Find a job that can’t be replaced by AI

Somewhere around the world robots are now laying bricks. And virtual reality headsets are appearing on construction sites across the country as a matter of course.

It sounds like the plot of a film, but it is very much the reality of where the construction industry is heading. Whether we are ready for it or not!

Robotic technology is already being deployed on site for repetitive, physically demanding tasks.

HS2 is a prime example, automated machinery is already handling excavation on one of the biggest and most complex construction projects the UK has ever seen.

Automated bricklaying machines can now lay thousands of bricks a day with consistent accuracy, whilst robotic excavators are taking on the dangerous groundwork that has traditionally put human workers at risk.

The appeal and benefits are obvious. Fewer injuries, consistent output and the ability to keep working long after hours when the rest of the site has gone home.

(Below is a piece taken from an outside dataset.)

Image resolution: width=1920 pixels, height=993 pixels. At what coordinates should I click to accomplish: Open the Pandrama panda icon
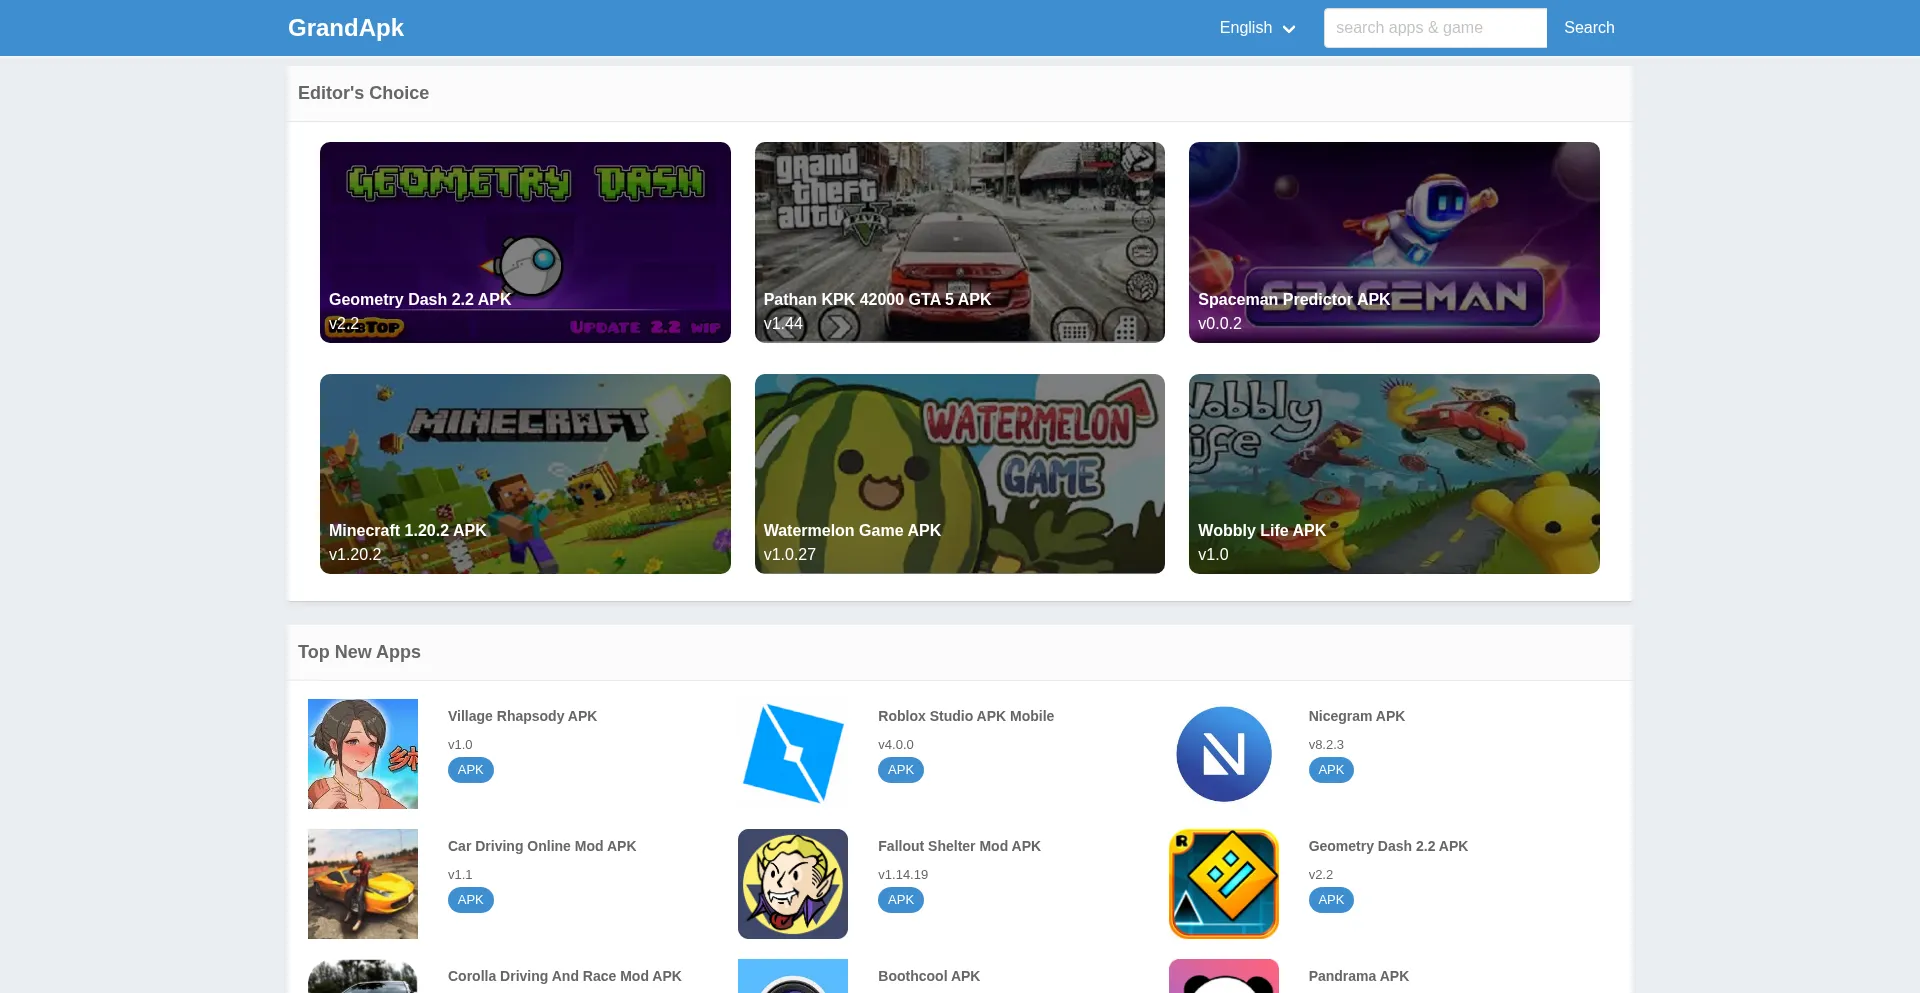1223,976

For tasks that are rule-based and repetitive, automation seems obvious. For the dull, dirty and dangerous, why wouldn't you?

HVAC skills are in demand, are hands-on and essentially irreplaceable at the moment

Kirsty Hammond Kirsty Hammond Publisher of Specifier Review

Real training but virtually 

Virtual Reality, or VR, is transforming something equally important, how we train the people doing the practical work.

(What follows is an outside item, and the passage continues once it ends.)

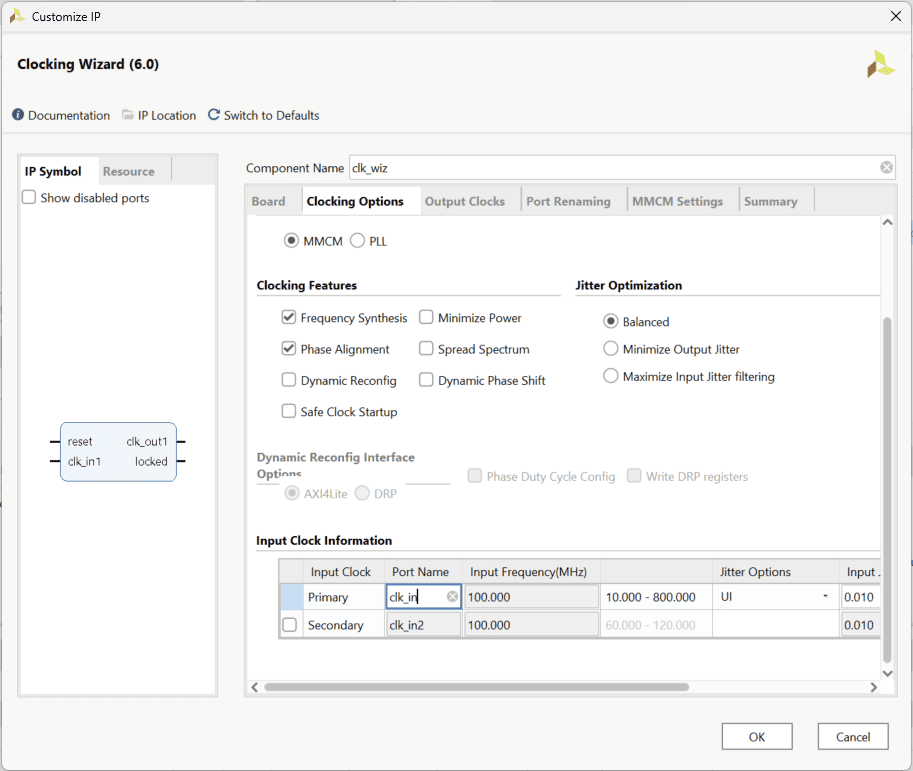Switch to the Output Clocks tab
913x771 pixels.
coord(465,201)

Construction companies are now using immersive virtual environments to simulate site conditions, allowing workers to rehearse complex or hazardous tasks before ever setting foot on an actual site.

You can recreate a dangerous situation without any actual danger or cost implications. Workers can problem-solve, make mistakes and learn from them, all without consequence of time and money.

The health and safety benefits alone are significant, but the gains in confidence and competence are equally valuable.

Fault finding in a safe environment 

In the HVAC sector, this approach to training is already proving valuable.

Mitsubishi Electric's training team has pioneered the use of VR to let engineers go inside equipment, exploring compressors, circuit boards and expansion valves in a way a classroom has not been able to replicate until now.

Engineers can navigate around entire systems, pause for information and troubleshoot faults in a fully immersive environment.

The work has won awards, and it is easy to see why. A generation that has grown up gaming and using a screen takes to this kind of learning instinctively and intuitively.

Crucially, it is helping to attract new talent and youth into an industry that badly needs it.

Mitsubishi Electric's training team has taken this a step further. Their award-winning VR system allows users to explore the internal workings of chillers, heat pumps and air conditioning systems up close, and is currently being taken out on the road to recruitment fairs, giving the next generation a taste of what a career in HVAC actually looks like from the inside. Quite literally!

Hands-on … for humans 

But here is something interesting to consider. For all the negative talk and fear of robots and AI replacing workers, there are some jobs it simply cannot do.

A robot can lay a brick to a specification, but it cannot yet diagnose an intermittent fault on a heat pump in a draughty room, or commission an air conditioning system across a complex multi-zone commercial building.

HVAC engineering demands physical dexterity, real-time problem solving and judgement calls that no algorithm has yet come close to mastering.

So, whilst the wider construction industry and wider work force nervously watches the rise of automation, heating and air conditioning engineers find themselves in an unusually comfortable position.

Their skills are in demand; their work is hands-on and essentially irreplaceable at the moment.

The global shift towards low-carbon heating means the industry is only going to grow.

These are green jobs, future-proofed in fact, and of course exceptionally skilled.

Perhaps robots will in fact shine a light on where our value as free thinking human beings actually lies!